= Records provided =
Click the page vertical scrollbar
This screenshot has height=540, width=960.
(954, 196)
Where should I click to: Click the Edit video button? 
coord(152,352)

= Directions for this task =
Rewrite every line of the listing above, including the requests, scaling each coordinate in the answers by 1.35 and rounding to the nearest whole number, with halves rounded up.

= Task solution =
Click the page vertical scrollbar
This screenshot has height=540, width=960.
(1288, 265)
Where should I click to: Click the Edit video button? 
coord(205,475)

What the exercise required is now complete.